> **About this task**
Count up the lines in the following listing that hold the word "computer", then give only that count.
"""
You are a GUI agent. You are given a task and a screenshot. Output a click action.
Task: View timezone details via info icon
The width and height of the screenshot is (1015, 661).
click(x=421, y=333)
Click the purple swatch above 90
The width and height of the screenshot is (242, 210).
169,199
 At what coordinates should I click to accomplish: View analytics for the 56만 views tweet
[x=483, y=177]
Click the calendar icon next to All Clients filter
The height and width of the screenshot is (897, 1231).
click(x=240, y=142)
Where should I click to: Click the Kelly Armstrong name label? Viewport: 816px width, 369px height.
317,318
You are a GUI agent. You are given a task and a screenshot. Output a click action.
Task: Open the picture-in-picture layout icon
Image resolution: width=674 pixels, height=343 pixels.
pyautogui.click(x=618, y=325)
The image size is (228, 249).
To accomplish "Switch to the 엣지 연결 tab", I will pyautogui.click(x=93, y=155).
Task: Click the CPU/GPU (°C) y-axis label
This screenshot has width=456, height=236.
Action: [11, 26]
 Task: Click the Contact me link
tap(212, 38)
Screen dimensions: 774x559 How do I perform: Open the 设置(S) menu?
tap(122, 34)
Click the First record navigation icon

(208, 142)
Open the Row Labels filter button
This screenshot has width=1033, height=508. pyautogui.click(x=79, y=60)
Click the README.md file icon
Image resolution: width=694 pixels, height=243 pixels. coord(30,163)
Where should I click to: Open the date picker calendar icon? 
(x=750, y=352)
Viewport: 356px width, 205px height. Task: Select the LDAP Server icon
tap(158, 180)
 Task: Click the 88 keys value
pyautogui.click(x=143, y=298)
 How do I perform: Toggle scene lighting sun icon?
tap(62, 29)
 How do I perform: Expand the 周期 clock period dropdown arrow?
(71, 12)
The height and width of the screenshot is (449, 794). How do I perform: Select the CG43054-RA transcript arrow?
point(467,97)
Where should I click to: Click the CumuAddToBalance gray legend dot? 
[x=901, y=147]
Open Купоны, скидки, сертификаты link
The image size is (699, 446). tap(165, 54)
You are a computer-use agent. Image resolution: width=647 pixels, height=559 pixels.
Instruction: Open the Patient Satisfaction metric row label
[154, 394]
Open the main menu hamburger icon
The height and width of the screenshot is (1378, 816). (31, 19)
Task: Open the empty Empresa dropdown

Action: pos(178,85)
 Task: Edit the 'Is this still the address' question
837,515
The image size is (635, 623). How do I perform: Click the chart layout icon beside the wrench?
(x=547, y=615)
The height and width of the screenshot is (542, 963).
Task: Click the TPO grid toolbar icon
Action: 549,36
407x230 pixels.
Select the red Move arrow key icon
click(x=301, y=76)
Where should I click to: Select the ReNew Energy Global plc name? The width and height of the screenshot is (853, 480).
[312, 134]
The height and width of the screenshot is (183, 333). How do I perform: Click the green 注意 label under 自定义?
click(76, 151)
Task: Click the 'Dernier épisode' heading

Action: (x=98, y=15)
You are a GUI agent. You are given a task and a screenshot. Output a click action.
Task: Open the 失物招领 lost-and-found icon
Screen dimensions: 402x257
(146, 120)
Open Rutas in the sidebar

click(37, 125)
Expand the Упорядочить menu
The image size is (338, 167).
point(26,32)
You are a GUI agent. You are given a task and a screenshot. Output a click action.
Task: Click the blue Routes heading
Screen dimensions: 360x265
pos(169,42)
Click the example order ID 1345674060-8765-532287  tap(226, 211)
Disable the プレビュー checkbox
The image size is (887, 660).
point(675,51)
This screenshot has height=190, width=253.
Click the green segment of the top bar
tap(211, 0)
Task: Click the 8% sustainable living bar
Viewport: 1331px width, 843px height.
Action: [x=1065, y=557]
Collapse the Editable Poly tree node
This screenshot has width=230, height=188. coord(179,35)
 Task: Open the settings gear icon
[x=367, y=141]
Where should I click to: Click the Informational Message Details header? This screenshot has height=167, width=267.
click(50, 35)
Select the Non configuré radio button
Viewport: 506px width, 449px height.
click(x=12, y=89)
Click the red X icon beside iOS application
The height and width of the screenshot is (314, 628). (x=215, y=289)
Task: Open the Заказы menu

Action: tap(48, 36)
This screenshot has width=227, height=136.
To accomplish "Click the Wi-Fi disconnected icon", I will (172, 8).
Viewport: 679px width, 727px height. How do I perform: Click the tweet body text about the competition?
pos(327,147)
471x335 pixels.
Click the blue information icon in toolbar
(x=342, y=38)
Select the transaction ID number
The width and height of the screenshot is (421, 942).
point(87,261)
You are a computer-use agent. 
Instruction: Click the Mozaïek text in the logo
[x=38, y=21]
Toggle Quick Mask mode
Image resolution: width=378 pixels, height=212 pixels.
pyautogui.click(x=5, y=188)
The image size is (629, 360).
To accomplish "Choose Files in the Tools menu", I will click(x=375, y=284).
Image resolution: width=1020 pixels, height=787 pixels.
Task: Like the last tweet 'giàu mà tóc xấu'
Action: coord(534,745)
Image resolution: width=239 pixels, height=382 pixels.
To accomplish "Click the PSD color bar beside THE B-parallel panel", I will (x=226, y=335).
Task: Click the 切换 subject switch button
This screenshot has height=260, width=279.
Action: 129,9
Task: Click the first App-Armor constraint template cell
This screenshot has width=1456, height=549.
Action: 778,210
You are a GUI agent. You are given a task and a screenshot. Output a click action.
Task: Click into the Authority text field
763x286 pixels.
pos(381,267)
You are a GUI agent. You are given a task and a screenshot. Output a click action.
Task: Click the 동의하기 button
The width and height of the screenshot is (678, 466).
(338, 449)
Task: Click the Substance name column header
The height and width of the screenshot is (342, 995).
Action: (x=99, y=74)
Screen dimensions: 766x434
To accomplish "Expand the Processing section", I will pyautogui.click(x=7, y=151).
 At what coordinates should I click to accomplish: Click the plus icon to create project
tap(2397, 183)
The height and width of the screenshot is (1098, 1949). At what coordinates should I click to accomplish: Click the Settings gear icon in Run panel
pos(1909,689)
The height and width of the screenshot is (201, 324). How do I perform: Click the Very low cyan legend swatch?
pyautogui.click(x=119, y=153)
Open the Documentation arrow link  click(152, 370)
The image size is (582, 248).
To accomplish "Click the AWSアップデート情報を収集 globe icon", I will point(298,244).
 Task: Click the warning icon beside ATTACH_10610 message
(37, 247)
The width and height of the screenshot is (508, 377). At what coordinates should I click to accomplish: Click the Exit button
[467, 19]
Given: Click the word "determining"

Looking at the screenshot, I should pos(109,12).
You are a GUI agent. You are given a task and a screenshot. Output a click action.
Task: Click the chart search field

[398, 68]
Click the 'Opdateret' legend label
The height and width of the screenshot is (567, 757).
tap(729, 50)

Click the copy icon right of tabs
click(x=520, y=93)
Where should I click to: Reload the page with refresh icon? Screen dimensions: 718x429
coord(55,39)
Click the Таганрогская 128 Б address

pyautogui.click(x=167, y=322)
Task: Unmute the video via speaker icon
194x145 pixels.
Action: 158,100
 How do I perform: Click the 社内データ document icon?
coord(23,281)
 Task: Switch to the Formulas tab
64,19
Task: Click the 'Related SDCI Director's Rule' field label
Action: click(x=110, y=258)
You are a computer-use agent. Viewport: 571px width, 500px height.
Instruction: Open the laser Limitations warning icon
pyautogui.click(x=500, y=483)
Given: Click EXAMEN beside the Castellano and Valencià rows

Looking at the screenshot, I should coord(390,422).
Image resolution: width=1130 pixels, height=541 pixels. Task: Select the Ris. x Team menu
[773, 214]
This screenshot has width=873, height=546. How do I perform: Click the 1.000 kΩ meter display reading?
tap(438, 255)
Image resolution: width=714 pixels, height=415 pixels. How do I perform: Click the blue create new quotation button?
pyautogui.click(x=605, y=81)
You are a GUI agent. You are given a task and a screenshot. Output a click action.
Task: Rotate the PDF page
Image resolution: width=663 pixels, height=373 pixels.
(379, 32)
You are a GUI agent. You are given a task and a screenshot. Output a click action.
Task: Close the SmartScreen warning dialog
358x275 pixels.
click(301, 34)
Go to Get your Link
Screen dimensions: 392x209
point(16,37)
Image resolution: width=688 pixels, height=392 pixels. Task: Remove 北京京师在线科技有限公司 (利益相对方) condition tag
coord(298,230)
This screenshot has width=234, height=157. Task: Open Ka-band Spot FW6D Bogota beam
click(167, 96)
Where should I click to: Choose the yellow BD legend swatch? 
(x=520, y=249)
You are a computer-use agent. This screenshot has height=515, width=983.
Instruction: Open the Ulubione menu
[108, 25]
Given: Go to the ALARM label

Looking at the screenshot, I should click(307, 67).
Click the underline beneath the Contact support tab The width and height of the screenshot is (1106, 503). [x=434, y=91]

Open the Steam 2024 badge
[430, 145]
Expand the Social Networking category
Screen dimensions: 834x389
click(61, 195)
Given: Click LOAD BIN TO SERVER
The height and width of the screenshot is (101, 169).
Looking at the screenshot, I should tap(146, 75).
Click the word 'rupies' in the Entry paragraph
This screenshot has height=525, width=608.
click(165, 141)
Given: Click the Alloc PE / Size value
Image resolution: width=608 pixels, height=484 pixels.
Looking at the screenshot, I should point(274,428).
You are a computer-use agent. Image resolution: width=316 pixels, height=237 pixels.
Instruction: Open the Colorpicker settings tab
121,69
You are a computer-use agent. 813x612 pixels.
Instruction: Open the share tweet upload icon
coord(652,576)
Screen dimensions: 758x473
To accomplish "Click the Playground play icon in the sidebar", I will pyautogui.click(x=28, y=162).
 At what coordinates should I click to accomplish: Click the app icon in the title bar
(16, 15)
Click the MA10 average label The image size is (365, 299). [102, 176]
"""
> **Solved problem**
6